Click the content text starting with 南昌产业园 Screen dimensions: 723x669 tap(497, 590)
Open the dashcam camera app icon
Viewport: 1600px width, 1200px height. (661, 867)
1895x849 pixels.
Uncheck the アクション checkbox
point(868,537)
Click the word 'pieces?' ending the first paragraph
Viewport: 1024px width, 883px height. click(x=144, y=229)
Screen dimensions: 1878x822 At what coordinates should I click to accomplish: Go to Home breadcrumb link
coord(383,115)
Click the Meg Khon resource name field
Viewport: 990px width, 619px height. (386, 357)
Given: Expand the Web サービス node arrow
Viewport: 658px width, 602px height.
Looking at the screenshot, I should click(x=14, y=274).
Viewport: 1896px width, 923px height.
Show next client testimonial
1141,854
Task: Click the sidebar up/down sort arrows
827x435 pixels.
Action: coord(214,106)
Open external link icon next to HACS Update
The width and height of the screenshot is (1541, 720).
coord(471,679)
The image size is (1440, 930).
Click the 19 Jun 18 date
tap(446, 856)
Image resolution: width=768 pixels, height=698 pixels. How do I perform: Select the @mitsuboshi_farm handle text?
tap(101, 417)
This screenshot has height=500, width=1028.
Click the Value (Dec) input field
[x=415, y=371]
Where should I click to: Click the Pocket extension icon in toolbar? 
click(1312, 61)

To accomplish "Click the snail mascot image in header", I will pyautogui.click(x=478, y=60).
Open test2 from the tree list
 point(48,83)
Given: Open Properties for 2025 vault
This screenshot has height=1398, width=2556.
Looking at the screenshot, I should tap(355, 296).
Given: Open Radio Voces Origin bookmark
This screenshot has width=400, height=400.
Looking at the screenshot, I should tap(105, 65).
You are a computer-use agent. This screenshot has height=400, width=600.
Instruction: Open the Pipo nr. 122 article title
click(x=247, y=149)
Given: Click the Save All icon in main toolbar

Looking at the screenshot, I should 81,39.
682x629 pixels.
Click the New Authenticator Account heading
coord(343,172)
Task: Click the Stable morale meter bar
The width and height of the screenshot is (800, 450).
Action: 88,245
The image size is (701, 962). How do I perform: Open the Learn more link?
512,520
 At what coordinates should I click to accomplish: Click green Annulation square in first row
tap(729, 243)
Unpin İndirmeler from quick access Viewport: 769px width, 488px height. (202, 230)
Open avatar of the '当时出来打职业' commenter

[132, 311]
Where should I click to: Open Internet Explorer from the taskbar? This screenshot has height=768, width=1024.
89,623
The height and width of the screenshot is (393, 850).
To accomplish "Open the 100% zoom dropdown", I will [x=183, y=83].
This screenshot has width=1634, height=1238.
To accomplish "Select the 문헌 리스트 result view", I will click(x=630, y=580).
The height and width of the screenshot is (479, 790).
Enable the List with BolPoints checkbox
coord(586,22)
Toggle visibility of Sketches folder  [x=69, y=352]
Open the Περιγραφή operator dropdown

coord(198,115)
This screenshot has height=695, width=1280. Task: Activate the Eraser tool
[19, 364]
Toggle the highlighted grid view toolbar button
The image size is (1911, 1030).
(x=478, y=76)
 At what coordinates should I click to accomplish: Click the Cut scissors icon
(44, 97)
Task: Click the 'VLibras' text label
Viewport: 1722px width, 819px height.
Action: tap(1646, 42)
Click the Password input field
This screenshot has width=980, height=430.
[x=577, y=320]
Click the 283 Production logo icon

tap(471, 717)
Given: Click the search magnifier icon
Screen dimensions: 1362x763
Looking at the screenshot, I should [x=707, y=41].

____

* _DESCRIPTION OF THE TASK_: Find the line with "1895x849 pixels." in the entries above. Retype it and each line after it, exactly, through the line with "Given: Open Radio Voces Origin bookmark", and stop there.

* _ANSWER BOX_:
1895x849 pixels.
Uncheck the アクション checkbox
point(868,537)
Click the word 'pieces?' ending the first paragraph
Viewport: 1024px width, 883px height. click(x=144, y=229)
Screen dimensions: 1878x822 At what coordinates should I click to accomplish: Go to Home breadcrumb link
coord(383,115)
Click the Meg Khon resource name field
Viewport: 990px width, 619px height. (386, 357)
Given: Expand the Web サービス node arrow
Viewport: 658px width, 602px height.
Looking at the screenshot, I should click(x=14, y=274).
Viewport: 1896px width, 923px height.
Show next client testimonial
1141,854
Task: Click the sidebar up/down sort arrows
827x435 pixels.
Action: coord(214,106)
Open external link icon next to HACS Update
The width and height of the screenshot is (1541, 720).
coord(471,679)
The image size is (1440, 930).
Click the 19 Jun 18 date
tap(446, 856)
Image resolution: width=768 pixels, height=698 pixels. How do I perform: Select the @mitsuboshi_farm handle text?
tap(101, 417)
This screenshot has height=500, width=1028.
Click the Value (Dec) input field
[x=415, y=371]
Where should I click to: Click the Pocket extension icon in toolbar? 
click(1312, 61)

To accomplish "Click the snail mascot image in header", I will pyautogui.click(x=478, y=60).
Open test2 from the tree list
 point(48,83)
Given: Open Properties for 2025 vault
This screenshot has height=1398, width=2556.
Looking at the screenshot, I should tap(355, 296).
Given: Open Radio Voces Origin bookmark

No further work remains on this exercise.